[REQUIRED WORK] The response must restate all of the data word for word.

Saved data entries
+++

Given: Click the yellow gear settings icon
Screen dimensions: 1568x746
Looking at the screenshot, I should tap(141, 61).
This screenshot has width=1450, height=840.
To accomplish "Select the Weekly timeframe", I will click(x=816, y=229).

+++

[ANSWER TO THE EXERCISE]
Given: Click the yellow gear settings icon
Screen dimensions: 1568x746
Looking at the screenshot, I should tap(141, 61).
This screenshot has width=1450, height=840.
To accomplish "Select the Weekly timeframe", I will click(x=816, y=229).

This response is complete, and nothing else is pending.